## Provided entries:
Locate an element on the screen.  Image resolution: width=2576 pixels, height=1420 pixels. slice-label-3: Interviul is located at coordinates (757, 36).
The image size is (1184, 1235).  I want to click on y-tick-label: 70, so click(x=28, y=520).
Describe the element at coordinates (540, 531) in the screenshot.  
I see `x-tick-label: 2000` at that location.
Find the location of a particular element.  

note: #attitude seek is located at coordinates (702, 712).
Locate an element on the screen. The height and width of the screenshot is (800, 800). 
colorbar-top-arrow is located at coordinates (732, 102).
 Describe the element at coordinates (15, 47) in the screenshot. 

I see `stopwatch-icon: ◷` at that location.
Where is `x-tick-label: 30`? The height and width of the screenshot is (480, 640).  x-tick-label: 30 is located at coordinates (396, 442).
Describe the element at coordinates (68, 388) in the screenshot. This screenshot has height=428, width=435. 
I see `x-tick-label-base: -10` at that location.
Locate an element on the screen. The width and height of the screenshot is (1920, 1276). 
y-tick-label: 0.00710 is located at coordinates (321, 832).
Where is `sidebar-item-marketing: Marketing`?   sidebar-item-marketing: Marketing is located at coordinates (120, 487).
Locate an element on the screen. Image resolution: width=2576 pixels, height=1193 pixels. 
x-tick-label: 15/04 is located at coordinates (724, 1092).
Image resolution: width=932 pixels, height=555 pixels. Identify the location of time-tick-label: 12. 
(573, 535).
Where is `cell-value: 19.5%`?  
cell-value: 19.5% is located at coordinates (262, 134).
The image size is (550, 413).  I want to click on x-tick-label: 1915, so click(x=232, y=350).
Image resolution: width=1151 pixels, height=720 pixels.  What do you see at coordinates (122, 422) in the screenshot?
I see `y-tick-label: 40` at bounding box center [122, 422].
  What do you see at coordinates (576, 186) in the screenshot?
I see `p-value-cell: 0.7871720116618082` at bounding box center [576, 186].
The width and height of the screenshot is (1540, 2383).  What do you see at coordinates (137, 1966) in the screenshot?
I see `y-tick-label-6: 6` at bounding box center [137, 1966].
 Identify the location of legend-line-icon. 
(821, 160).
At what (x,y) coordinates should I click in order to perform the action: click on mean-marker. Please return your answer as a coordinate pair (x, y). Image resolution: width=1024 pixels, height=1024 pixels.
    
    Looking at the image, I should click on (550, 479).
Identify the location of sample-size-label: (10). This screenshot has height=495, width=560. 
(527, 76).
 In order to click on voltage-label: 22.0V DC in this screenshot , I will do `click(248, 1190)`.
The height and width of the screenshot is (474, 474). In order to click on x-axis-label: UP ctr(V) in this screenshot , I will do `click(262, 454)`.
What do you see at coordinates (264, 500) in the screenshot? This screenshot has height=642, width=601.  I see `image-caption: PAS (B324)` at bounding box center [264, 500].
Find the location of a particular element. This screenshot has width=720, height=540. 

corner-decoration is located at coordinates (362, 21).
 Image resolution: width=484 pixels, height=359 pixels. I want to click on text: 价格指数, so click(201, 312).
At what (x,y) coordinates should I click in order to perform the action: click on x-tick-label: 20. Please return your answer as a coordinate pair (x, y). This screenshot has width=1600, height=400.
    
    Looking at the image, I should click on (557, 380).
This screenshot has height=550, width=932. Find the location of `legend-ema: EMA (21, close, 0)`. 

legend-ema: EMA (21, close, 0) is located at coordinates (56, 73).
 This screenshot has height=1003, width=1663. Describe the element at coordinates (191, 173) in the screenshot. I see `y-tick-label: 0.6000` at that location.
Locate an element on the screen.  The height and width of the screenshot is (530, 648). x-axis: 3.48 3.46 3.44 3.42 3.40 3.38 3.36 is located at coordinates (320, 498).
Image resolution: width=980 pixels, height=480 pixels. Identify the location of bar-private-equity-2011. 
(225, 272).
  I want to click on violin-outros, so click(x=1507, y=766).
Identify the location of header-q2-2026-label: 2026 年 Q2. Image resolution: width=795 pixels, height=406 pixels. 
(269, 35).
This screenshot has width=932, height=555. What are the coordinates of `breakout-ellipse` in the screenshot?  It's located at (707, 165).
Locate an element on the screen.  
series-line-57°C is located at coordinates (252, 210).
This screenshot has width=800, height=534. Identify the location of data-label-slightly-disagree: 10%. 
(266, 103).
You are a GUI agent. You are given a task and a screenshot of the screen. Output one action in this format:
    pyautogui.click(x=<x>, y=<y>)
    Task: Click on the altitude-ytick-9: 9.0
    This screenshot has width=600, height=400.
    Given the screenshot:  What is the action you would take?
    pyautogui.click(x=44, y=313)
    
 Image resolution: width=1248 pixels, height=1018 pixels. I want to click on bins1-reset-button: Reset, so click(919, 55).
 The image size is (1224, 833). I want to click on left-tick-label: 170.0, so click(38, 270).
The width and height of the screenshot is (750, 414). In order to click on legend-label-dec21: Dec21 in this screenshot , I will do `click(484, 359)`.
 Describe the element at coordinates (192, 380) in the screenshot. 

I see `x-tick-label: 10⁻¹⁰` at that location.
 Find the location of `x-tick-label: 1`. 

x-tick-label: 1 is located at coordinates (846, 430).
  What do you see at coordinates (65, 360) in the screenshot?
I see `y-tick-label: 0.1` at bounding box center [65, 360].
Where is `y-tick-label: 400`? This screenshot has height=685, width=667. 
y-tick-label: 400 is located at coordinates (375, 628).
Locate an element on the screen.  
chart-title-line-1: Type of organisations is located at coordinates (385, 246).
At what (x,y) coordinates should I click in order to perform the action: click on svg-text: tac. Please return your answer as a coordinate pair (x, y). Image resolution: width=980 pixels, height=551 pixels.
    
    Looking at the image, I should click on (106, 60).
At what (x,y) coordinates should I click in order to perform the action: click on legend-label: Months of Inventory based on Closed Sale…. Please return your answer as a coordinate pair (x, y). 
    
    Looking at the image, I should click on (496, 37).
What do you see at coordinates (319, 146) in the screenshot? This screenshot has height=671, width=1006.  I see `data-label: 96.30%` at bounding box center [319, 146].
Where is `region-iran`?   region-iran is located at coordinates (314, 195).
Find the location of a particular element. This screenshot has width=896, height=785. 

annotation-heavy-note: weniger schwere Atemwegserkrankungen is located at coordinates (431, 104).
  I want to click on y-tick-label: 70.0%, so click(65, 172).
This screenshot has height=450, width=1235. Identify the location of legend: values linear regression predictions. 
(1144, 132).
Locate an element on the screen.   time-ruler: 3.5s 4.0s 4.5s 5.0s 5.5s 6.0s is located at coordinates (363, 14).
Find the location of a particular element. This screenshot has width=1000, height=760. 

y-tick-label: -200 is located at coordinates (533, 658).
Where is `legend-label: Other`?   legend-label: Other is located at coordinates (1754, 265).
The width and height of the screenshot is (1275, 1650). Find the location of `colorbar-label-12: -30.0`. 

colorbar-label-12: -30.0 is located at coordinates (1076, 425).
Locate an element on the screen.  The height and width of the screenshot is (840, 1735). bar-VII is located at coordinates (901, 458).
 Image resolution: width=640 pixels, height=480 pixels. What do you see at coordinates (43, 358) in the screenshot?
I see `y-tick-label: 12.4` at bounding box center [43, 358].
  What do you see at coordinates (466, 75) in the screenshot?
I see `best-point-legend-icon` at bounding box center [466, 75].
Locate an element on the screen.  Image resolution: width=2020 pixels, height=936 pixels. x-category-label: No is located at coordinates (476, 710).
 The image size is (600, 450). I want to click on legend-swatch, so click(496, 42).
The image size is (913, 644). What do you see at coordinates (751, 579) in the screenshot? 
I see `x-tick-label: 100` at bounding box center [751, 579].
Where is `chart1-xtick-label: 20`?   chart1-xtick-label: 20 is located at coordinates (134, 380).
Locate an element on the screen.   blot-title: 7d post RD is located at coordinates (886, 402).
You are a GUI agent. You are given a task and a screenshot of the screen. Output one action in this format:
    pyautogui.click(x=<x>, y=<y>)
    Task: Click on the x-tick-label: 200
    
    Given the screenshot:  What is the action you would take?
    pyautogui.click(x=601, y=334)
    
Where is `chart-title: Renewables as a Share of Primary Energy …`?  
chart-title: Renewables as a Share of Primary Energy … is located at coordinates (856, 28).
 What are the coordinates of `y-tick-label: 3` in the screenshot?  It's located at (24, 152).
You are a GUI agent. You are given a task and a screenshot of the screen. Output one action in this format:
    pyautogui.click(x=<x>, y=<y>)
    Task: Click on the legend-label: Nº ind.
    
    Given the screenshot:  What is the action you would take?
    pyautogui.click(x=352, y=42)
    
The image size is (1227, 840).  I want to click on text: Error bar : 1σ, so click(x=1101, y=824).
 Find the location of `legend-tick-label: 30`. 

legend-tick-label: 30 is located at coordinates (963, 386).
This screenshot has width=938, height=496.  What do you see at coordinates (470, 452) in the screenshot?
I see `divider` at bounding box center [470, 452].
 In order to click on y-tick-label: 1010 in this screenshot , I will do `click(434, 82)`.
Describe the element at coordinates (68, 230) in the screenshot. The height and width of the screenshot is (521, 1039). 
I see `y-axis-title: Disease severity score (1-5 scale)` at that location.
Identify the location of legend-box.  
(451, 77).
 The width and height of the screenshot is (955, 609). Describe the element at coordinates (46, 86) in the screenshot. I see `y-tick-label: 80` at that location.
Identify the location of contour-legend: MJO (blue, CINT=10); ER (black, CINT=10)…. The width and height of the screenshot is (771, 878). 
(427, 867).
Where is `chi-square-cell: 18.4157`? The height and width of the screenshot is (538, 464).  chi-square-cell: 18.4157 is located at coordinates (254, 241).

## Written task:
Format the part of the listing that opens with the line containing "has width=720, height=540." and closes with the line containing "Image resolution: width=484" as a numbered list, leaving out blank lines.

## Your response:
1. Find the location of a particular element. This screenshot has width=720, height=540. 
2. corner-decoration is located at coordinates (362, 21).
3.  Image resolution: width=484 pixels, height=359 pixels. I want to click on text: 价格指数, so click(201, 312).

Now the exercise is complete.